MATERIAL SUPPLIED =
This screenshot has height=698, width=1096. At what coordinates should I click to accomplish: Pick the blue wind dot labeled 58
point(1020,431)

--

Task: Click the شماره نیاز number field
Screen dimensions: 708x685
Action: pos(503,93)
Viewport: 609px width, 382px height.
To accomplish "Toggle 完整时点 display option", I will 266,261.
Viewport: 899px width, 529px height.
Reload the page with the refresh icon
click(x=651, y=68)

REQUIRED ACTION = Please return a copy of each line in the entries that has the string "Viewport".

EXERCISE ANSWER =
Viewport: 609px width, 382px height.
Viewport: 899px width, 529px height.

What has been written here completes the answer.